*** Supplied data ***
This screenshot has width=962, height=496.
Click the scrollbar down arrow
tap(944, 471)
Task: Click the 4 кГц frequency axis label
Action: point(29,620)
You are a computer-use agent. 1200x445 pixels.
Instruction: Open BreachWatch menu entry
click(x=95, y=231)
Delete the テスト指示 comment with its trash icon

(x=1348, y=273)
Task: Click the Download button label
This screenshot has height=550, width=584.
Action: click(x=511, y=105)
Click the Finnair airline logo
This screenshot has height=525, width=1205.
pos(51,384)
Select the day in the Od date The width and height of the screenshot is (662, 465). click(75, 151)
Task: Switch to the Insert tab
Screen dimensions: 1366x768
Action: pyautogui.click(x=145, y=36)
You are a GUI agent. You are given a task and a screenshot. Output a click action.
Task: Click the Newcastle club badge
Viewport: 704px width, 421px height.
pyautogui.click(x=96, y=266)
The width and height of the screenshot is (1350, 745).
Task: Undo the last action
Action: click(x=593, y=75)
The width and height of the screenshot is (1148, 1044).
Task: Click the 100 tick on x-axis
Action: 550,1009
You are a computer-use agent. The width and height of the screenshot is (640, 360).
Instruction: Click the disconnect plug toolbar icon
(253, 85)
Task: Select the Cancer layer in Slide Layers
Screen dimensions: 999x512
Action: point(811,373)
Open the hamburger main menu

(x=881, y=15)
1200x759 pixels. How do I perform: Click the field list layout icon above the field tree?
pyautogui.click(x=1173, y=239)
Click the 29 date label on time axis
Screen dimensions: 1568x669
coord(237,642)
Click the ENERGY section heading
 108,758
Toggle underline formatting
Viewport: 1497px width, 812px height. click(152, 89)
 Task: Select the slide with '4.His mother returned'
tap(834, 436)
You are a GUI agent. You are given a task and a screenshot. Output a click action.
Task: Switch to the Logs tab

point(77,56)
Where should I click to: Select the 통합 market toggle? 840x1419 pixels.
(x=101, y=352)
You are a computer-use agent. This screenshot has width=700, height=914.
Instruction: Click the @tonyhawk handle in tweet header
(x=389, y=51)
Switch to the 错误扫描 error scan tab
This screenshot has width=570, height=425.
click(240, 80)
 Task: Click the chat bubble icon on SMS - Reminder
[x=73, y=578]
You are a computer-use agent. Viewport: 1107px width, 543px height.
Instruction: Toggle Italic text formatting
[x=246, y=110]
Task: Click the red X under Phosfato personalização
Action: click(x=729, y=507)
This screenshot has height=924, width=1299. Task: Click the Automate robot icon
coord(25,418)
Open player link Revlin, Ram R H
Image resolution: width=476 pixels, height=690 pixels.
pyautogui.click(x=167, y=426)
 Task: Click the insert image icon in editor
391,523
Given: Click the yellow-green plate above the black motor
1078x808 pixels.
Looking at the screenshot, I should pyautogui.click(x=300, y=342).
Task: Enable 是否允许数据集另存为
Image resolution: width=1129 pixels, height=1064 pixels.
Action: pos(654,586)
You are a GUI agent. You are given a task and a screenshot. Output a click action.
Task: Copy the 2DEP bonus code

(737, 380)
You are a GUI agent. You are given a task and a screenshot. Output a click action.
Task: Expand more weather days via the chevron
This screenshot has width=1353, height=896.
*** End of Supplied data ***
**Directions for this task**
Retype every entry, keeping each character as it was.

**Response**
This screenshot has width=962, height=496.
Click the scrollbar down arrow
tap(944, 471)
Task: Click the 4 кГц frequency axis label
Action: point(29,620)
You are a computer-use agent. 1200x445 pixels.
Instruction: Open BreachWatch menu entry
click(x=95, y=231)
Delete the テスト指示 comment with its trash icon

(x=1348, y=273)
Task: Click the Download button label
This screenshot has height=550, width=584.
Action: click(x=511, y=105)
Click the Finnair airline logo
This screenshot has height=525, width=1205.
pos(51,384)
Select the day in the Od date The width and height of the screenshot is (662, 465). click(75, 151)
Task: Switch to the Insert tab
Screen dimensions: 1366x768
Action: pyautogui.click(x=145, y=36)
You are a GUI agent. You are given a task and a screenshot. Output a click action.
Task: Click the Newcastle club badge
Viewport: 704px width, 421px height.
pyautogui.click(x=96, y=266)
The width and height of the screenshot is (1350, 745).
Task: Undo the last action
Action: click(x=593, y=75)
The width and height of the screenshot is (1148, 1044).
Task: Click the 100 tick on x-axis
Action: 550,1009
You are a computer-use agent. The width and height of the screenshot is (640, 360).
Instruction: Click the disconnect plug toolbar icon
(253, 85)
Task: Select the Cancer layer in Slide Layers
Screen dimensions: 999x512
Action: point(811,373)
Open the hamburger main menu

(x=881, y=15)
1200x759 pixels. How do I perform: Click the field list layout icon above the field tree?
pyautogui.click(x=1173, y=239)
Click the 29 date label on time axis
Screen dimensions: 1568x669
coord(237,642)
Click the ENERGY section heading
 108,758
Toggle underline formatting
Viewport: 1497px width, 812px height. click(152, 89)
 Task: Select the slide with '4.His mother returned'
tap(834, 436)
You are a GUI agent. You are given a task and a screenshot. Output a click action.
Task: Switch to the Logs tab

point(77,56)
Where should I click to: Select the 통합 market toggle? 840x1419 pixels.
(x=101, y=352)
You are a computer-use agent. This screenshot has width=700, height=914.
Instruction: Click the @tonyhawk handle in tweet header
(x=389, y=51)
Switch to the 错误扫描 error scan tab
This screenshot has width=570, height=425.
click(240, 80)
 Task: Click the chat bubble icon on SMS - Reminder
[x=73, y=578]
You are a computer-use agent. Viewport: 1107px width, 543px height.
Instruction: Toggle Italic text formatting
[x=246, y=110]
Task: Click the red X under Phosfato personalização
Action: click(x=729, y=507)
This screenshot has height=924, width=1299. Task: Click the Automate robot icon
coord(25,418)
Open player link Revlin, Ram R H
Image resolution: width=476 pixels, height=690 pixels.
pyautogui.click(x=167, y=426)
 Task: Click the insert image icon in editor
391,523
Given: Click the yellow-green plate above the black motor
1078x808 pixels.
Looking at the screenshot, I should pyautogui.click(x=300, y=342).
Task: Enable 是否允许数据集另存为
Image resolution: width=1129 pixels, height=1064 pixels.
Action: pos(654,586)
You are a GUI agent. You are given a task and a screenshot. Output a click action.
Task: Copy the 2DEP bonus code

(737, 380)
You are a GUI agent. You are given a task and a screenshot. Output a click action.
Task: Expand more weather days via the chevron
This screenshot has width=1353, height=896.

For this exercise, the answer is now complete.